2
votes

Im using LIBSVM and MatLab to classify 34x5 data in 3 classes. I applied 10 fold Kfold cross validation method and RBF kernel. The output is this confusion matrix with 0.88 Correct rate (88 % accuracy). This is my confusion matrix

9   0   0
0   3   0
0   4   18

I would like to know what methods inside SVM to consider to improve the accuracy or other classifications method in Machine learning techniques. Any help?

Here is my SVM classification code

load Turn180SVM1; //load data file
libsvm_options = '-s 1 -t 2 -d 3 -r 0 -c 1 -n 0.1 -p 0.1 -m 100 -e 0.000001 -h 1 -b 0 -wi 1 -q';//svm options

C=size(Turn180SVM1,2);

% cross validation
for i = 1:10
    indices = crossvalind('Kfold',Turn180SVM1(:,C),10);
    cp = classperf(Turn180SVM1(:,C)); 
    for j = 1:10
        [X, Z] = find(indices(:,end)==j);%testing
        [Y, Z] = find(indices(:,end)~=j);%training


feature_training = Turn180SVM1([Y'],[1:C-1]); feature_testing = Turn180SVM1([X'],[1:C-1]);
class_training = Turn180SVM1([Y'],end); class_testing = Turn180SVM1([X'], end);
% SVM Training
       disp('training');
       [feature_training,ps] = mapminmax(feature_training',0,1);
       feature_training = feature_training';
       feature_testing = mapminmax('apply',feature_testing',ps)';
       model = svmtrain(class_training,feature_training,libsvm_options);  
% 

% SVM Prediction       
        disp('testing');
        TestPredict = svmpredict(class_testing,sparse(feature_testing),model);
       TestErrap = sum(TestPredict~=class_testing)./length(class_testing)*100;
         cp = classperf(cp, TestPredict, X);
        disp(((i-1)*10 )+j);
end;
end;
[ConMat,order] = confusionmat(TestPredict,class_testing);
cp.CorrectRate;
cp.CountingMatrix;
1
from the above confusion matrix, it seems that you dont have a lot of instances. If you can, try to get more data which might help (as long you understand the bias-variance tradeoff by plotting learning curves)Amro
Yes, true. Have 34 instances. How to plot the learning curve?user1629213
But whats the command to plot it?user1629213

1 Answers

3
votes

Many methods exist. If your tuning procedure is optimal (e.g. well executed cross-validation) your choices include:

  1. Improve preprocessing, perhaps tailor new aggregated features based on domain knowledge. Most importantly (and most effectively): make sure your inputs are standardized properly, for example by scaling every dimension onto [-1,1].

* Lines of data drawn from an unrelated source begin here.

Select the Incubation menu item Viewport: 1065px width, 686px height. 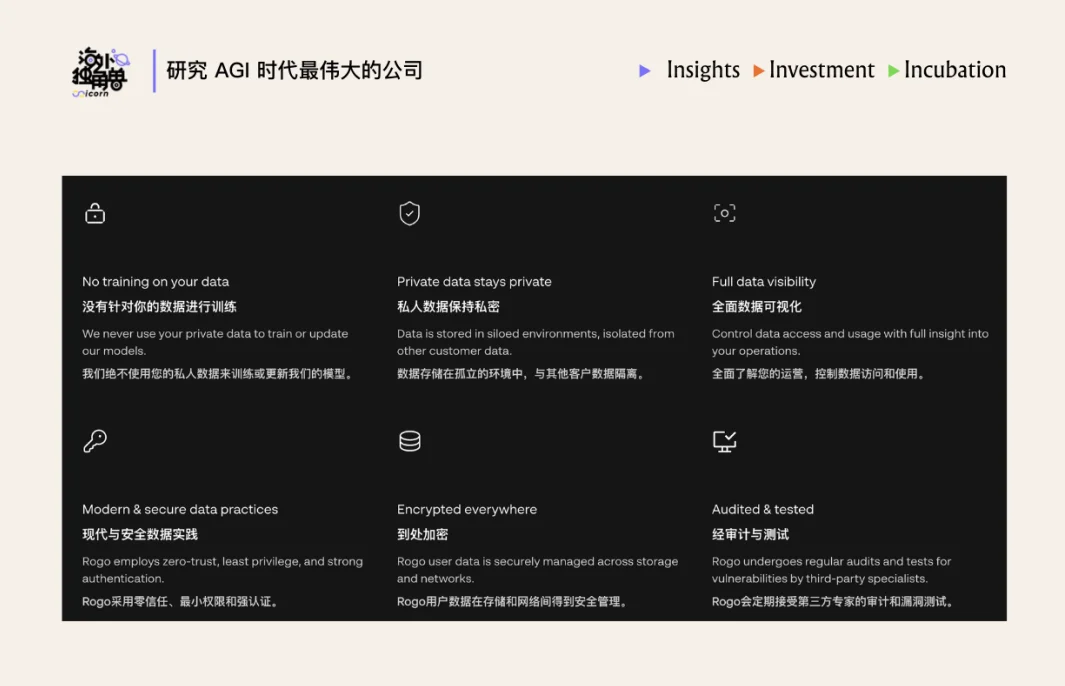tap(955, 70)
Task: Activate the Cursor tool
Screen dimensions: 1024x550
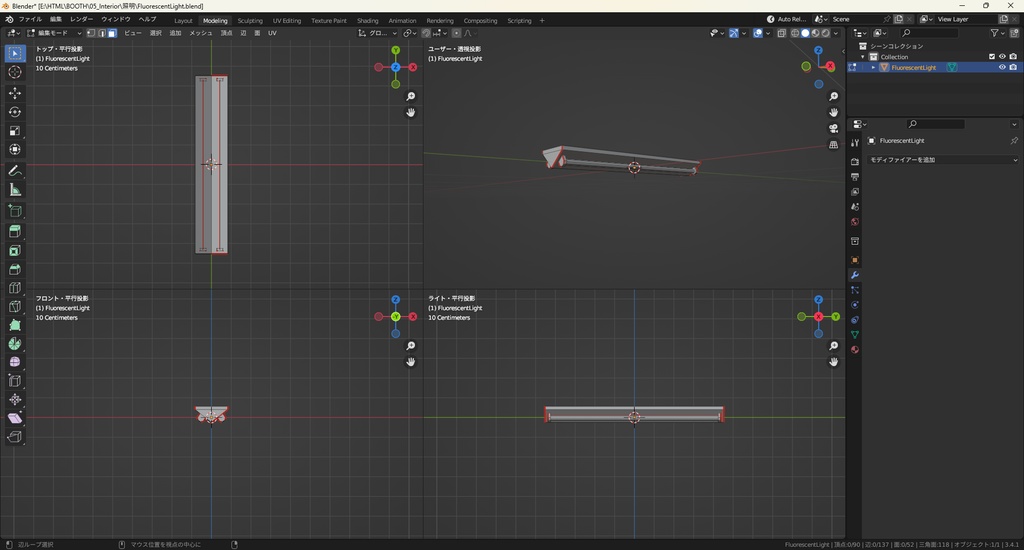Action: [x=15, y=72]
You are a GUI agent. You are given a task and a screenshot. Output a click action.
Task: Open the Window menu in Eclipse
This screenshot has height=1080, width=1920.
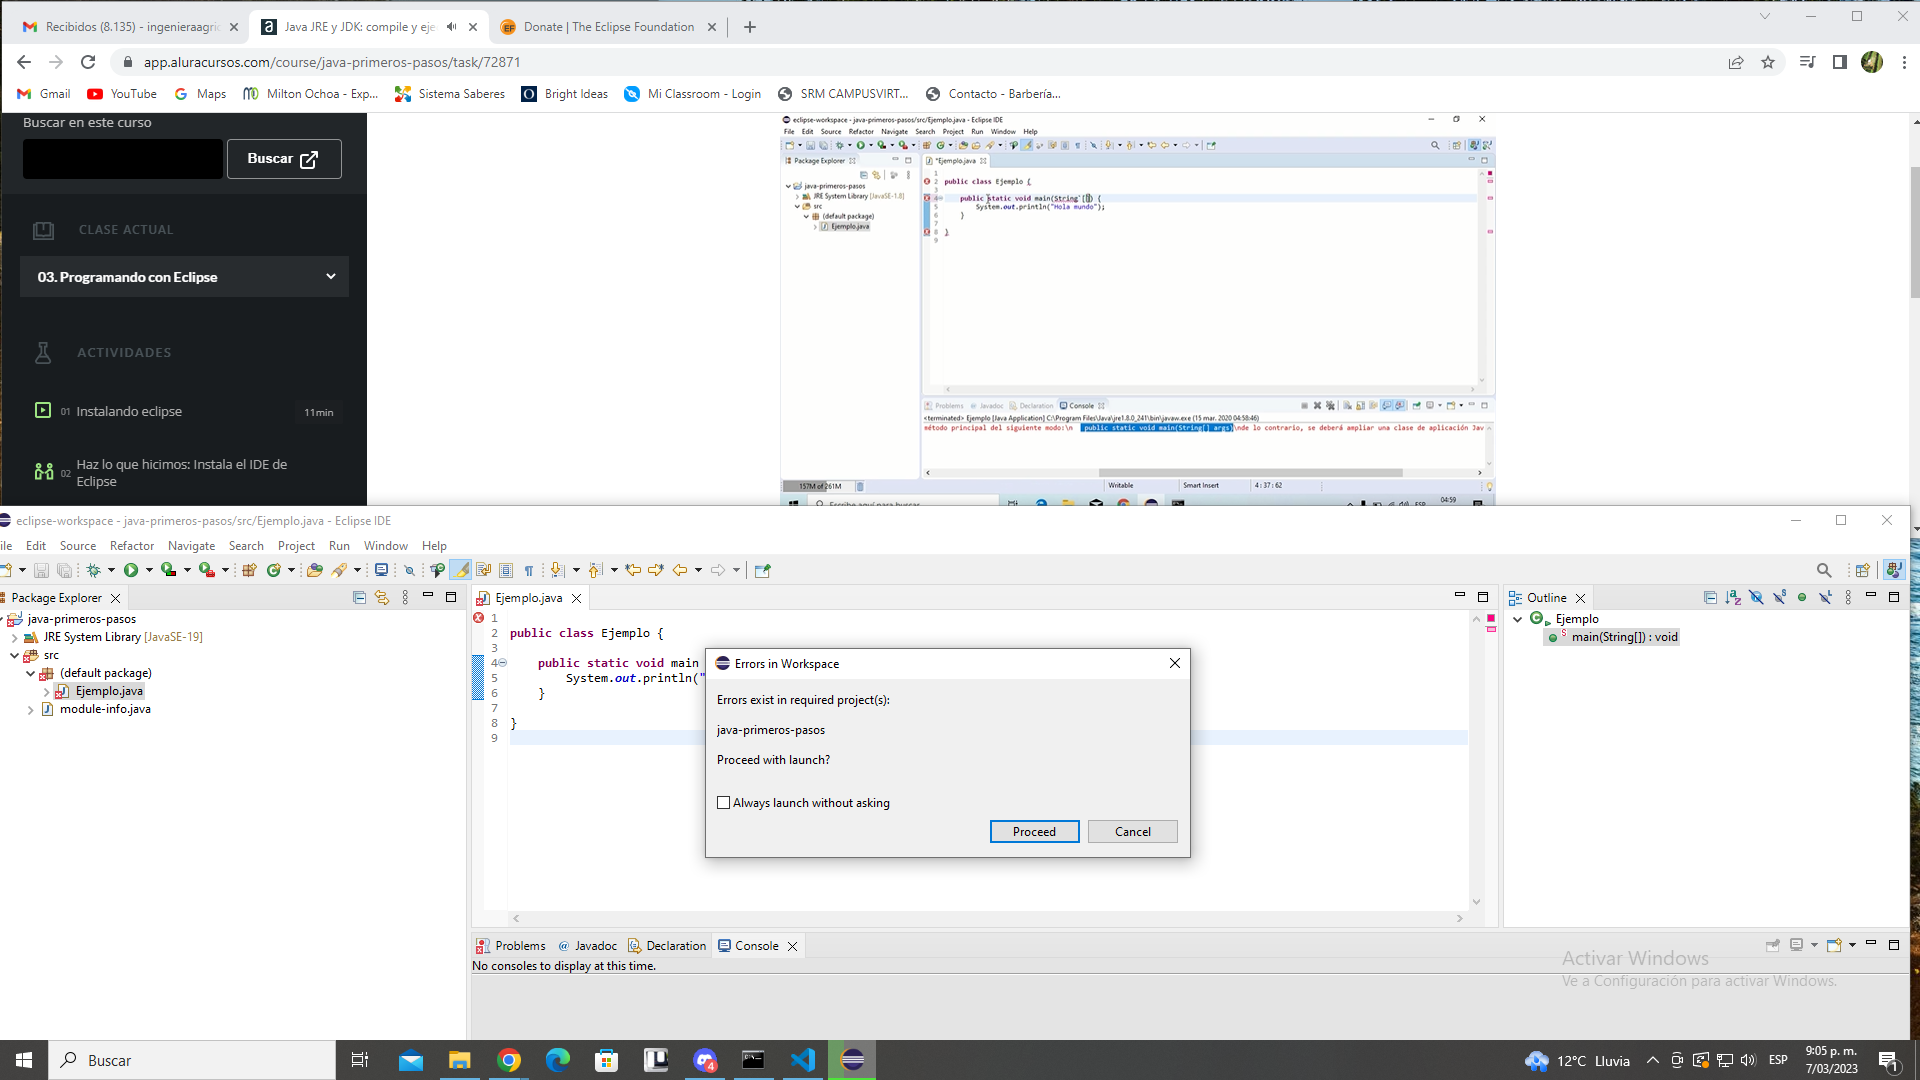click(386, 545)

  2. Use another kernel: RBF kernels are known to perform very well in a wide variety of settings, but specialised kernels exist for many tasks. Don't consider this unless you know what you are doing. Since you are dealing with a low-dimensional problem, RBF is probably a good choice if your data is not structured.

  3. Reweigh training instances: particularly important when your data set is unbalanced (e.g. some classes have a lot less instances than others). You can do this with the -wX options in libsvm. All sorts of reweighting schemes exist, including variants of boosting. I'm not a major fan of this, since such approaches are prone to overfitting.

  4. Change the cross-validation cost function to suit your exact needs. Is accuracy really what you are looking for or do you want, say, high F1 or high ROC-AUC? It is surprising how many people optimize a performance measure they are not really interested in.